• TASK DETAILS: In the entries below, find the line with "Files column header" and transcribe it and every line after it exactly, through the last line, without pictures.

--- SUPPLIED MATERIAL Enclosed Below ---

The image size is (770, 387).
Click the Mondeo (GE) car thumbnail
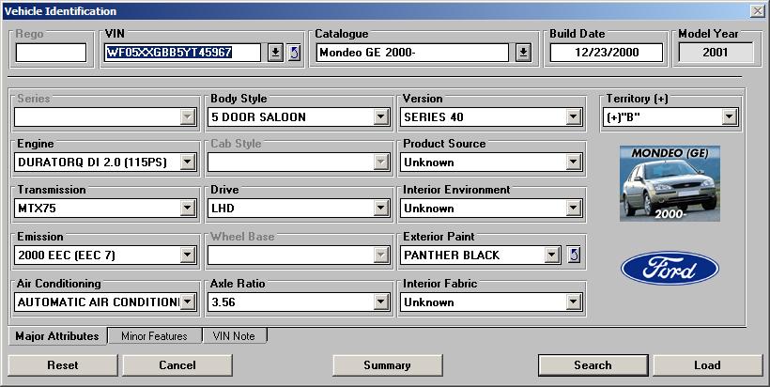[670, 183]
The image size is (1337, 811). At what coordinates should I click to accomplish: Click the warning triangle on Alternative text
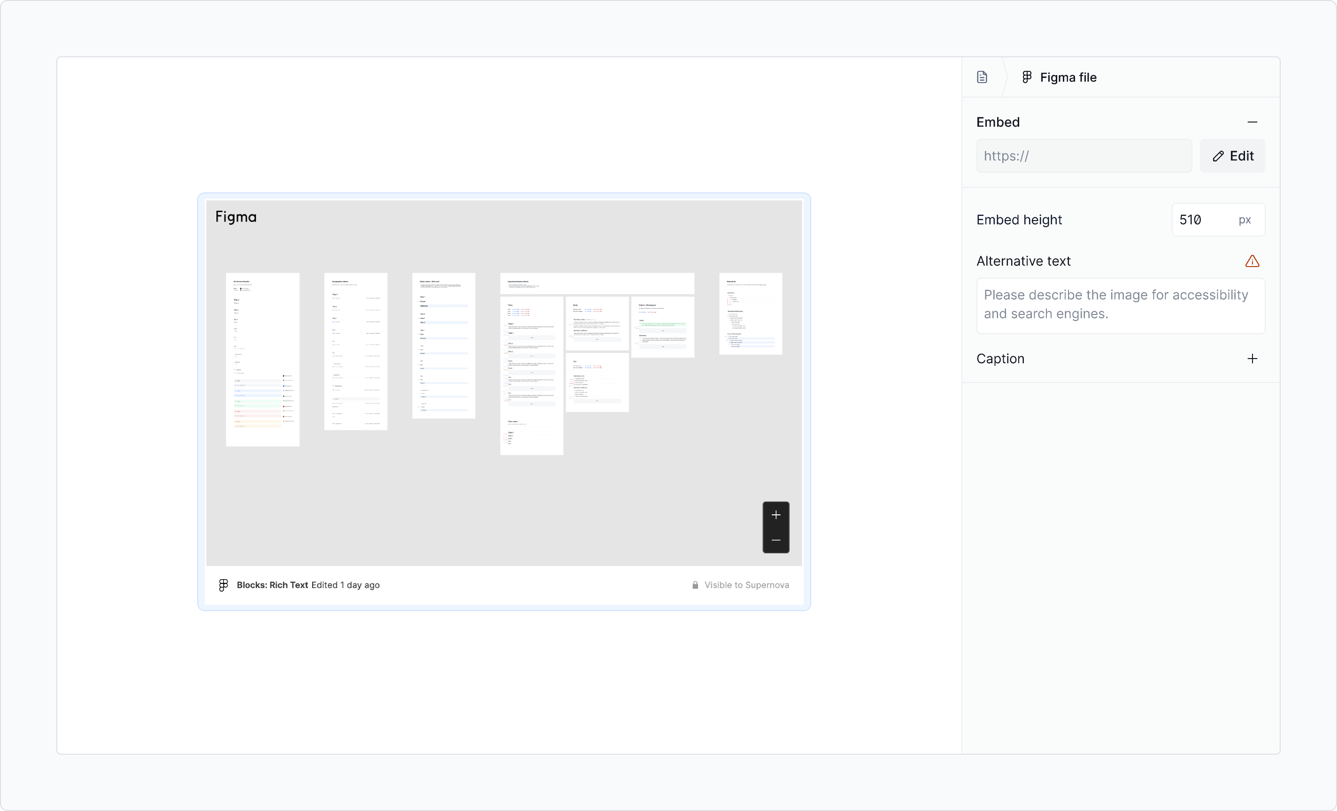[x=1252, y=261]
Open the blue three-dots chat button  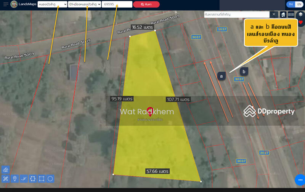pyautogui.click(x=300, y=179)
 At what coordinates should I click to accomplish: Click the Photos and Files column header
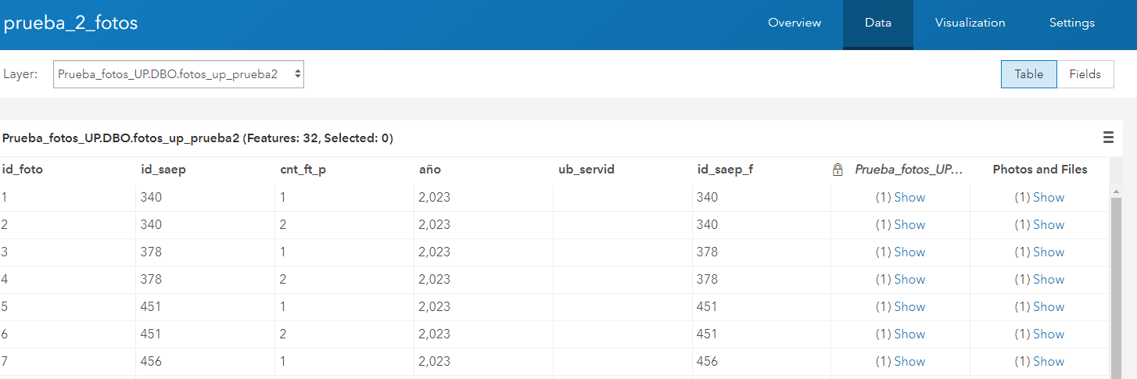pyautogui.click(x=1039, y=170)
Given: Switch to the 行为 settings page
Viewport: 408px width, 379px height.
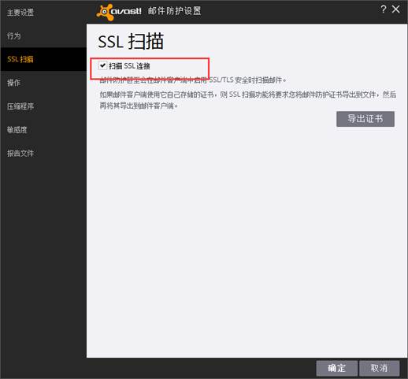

--- End of Enclosed SUPPLIED MATERIAL ---

• ANSWER BOX:
 At what coordinates should I click to accomplish: Click the Photos and Files column header
pyautogui.click(x=1039, y=170)
Given: Switch to the 行为 settings page
Viewport: 408px width, 379px height.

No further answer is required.